* **Exercise requirements**
For each record below, retype the text exactly and omit any image.

* **Provided entries**
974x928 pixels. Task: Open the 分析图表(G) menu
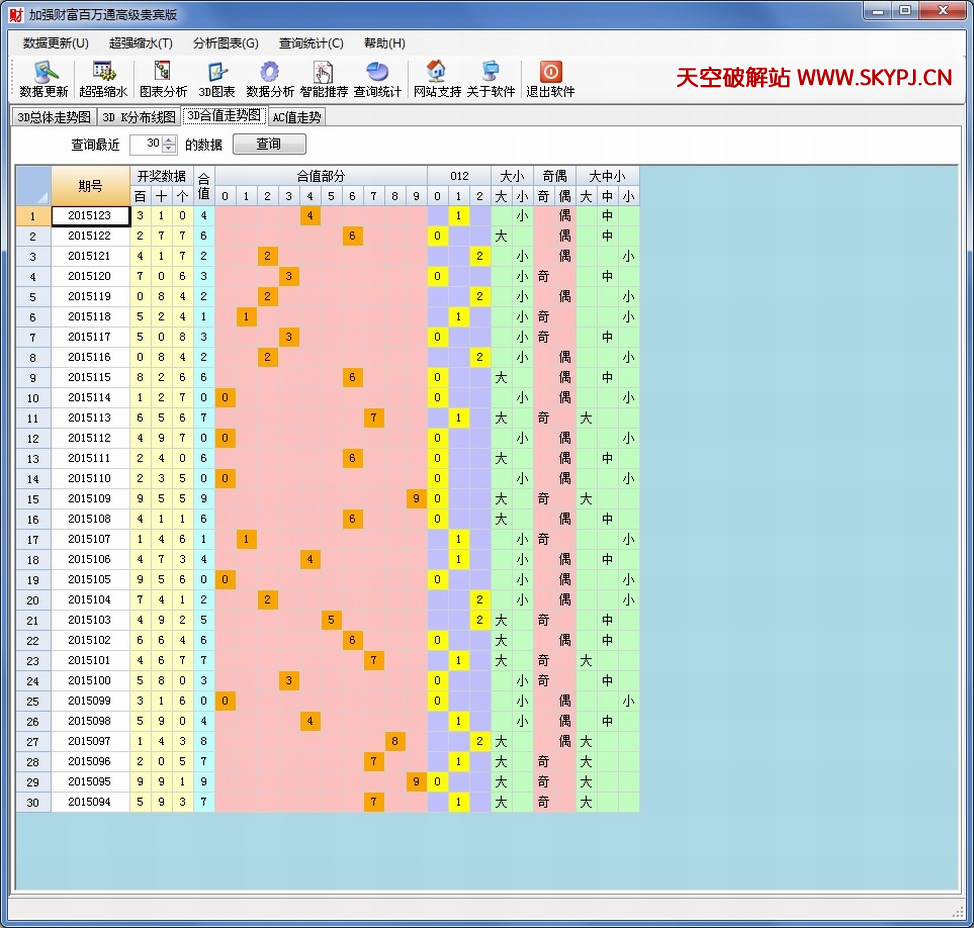click(x=225, y=43)
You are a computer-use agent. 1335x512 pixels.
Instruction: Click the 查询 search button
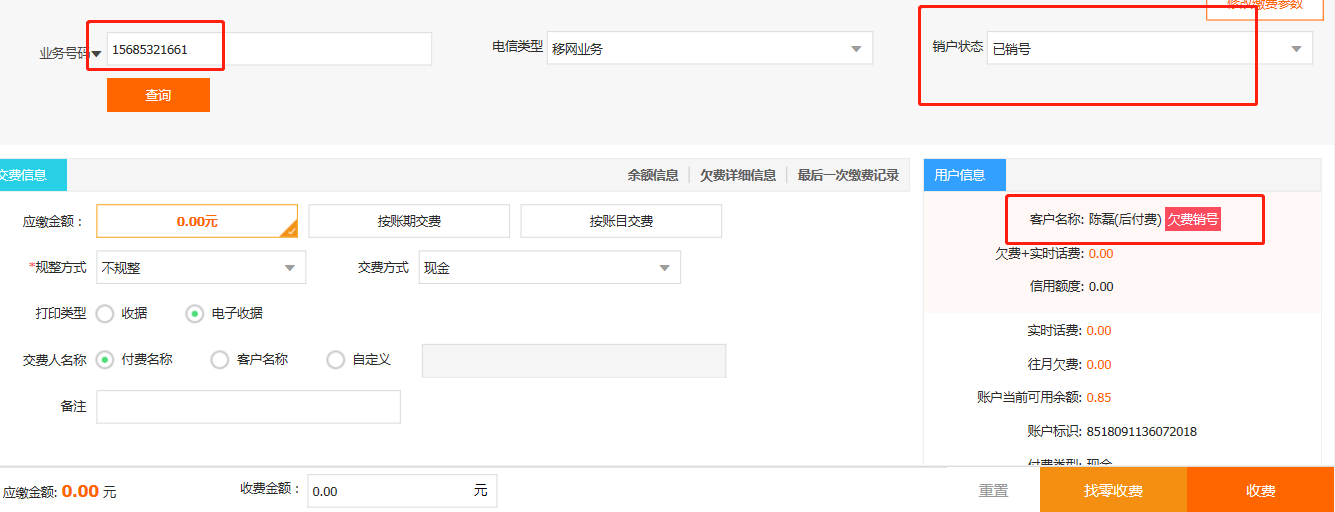(x=158, y=95)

* **Solution to this task**
974x928 pixels. Task: Open the 分析图表(G) menu
click(x=225, y=43)
You are a computer-use agent. 1335x512 pixels.
Instruction: Click the 查询 search button
(x=158, y=95)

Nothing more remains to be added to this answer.